Juscelino Tovar, PhD
Juscelino Tovar, PhD, a researcher on the above-mentioned study and a professor of biochemistry and nutrition at Universidad Central de Venezuela in Caracas.
I yield to no one in my love for Mexican food, but I also know it’s not exactly the healthiest fare. So I was skeptical when I read recently about some nutritional claims for blue tortillas. Supposedly, new research showed that blue tortillas are good for you — and I’d love to have been convinced it’s so. It didn’t happen, but you’d never have guessed that from reading the headlines in the supermarket magazines.
At first, it made sense. As a general rule in the food kingdom, foods that are naturally deep-colored are healthier. The pigments that make blueberries blue and raspberries red come from plant compounds called anthocyanins, which are powerful antioxidants, protecting the plant — and the people who eat it — from the cellular damage caused by rogue oxygen-containing molecules called free radicals. Therefore it stands to reason that tortillas made from blue corn might indeed be better for you than white ones… but little research has actually been done on pigmented corns and the colorful tortillas made from them.

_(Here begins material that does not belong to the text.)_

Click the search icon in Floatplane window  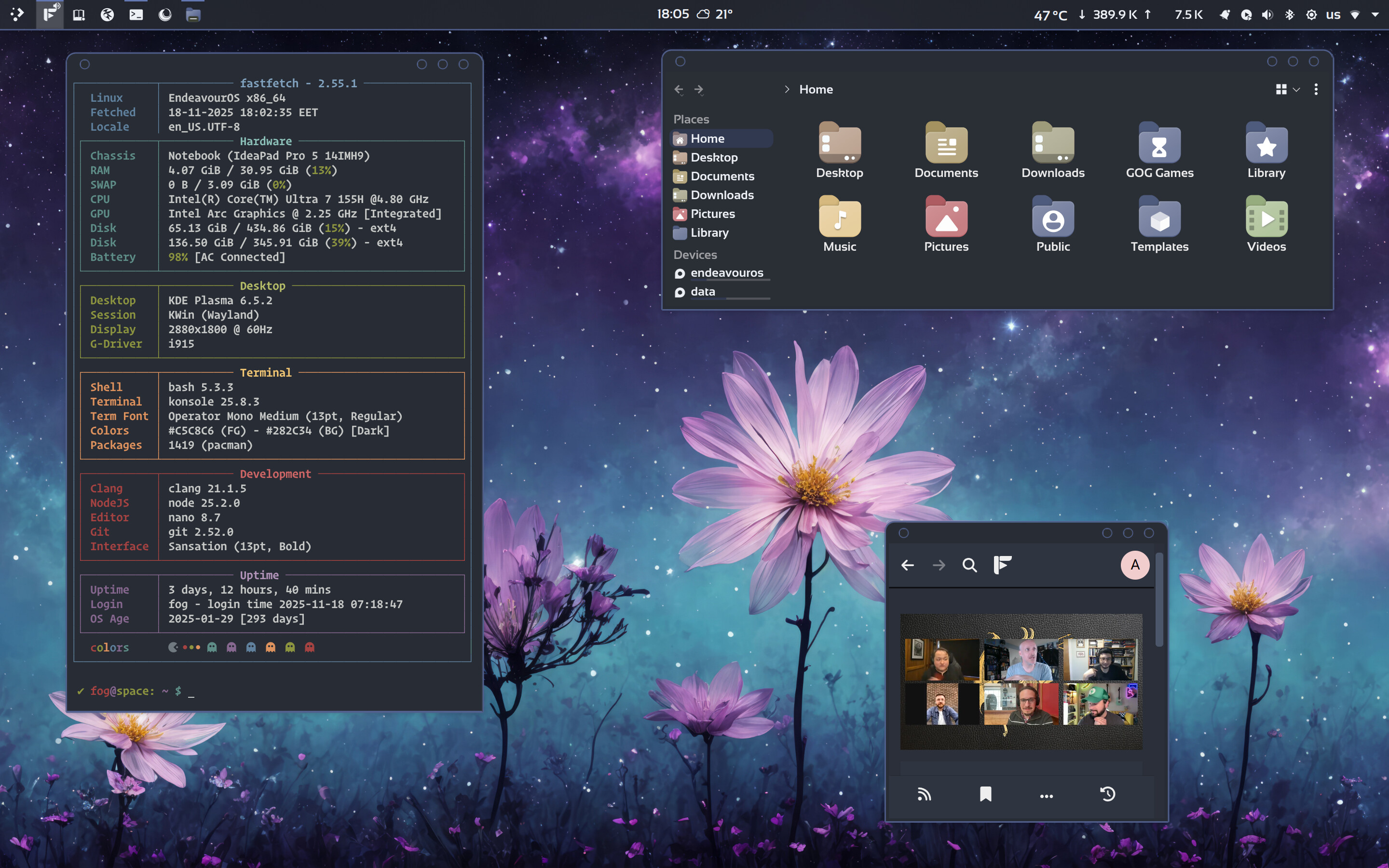(x=969, y=566)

In the study making so-called news, Juscelino Tovar, PhD, professor of biochemistry and nutrition at Universidad Central de Venezuela, and his research associates in Yautepec (Mexico), analyzed the chemical composition of blue and white corn tortillas, noting the blue ones start with a presumed edge given their color and their possible anthocyanin content. They specifically looked for differences in variables — including protein and starch content and glycemic index. His conclusion: “An important benefit of the blue tortilla is its potential role in preventing or controlling metabolic syndrome.”
The researchers put identical amounts of the two tortillas in test tubes and, by observing the breakdown of the starch by enzymes, were able to predict the glycemic index of both varieties. “The blue tortillas had a glycemic index of 86,” Dr. Tovar told me. “The white tortilla was 98.” Also, the researchers discovered that tortillas made from blue corn contain 20% more protein than their white counterparts. The calories of the two tortillas were the same and of course, the blue ones do have some antioxidants, relative to the paler ones.
So let’s review. Twenty percent more protein sounds substantial, till you look at the actual numbers. One white corn tortilla has 1.5 grams of protein, a tiny amount. A 20% increase brings it up to a still meaningless 1.8 grams. Further, though the glycemic index of the blue tortillas was 12% lower than the white ones, it’s a distinction that makes no difference. On the glycemic index scale used, white bread is 100 and, by any standard, 86 ranks as a high glycemic food.
So are blue tortillas “better” than the white kind? Slightly — but only that. If you’re going to eat them, pile on the salsa and beans. Hands down, that’ll be the healthiest part of the snack or meal.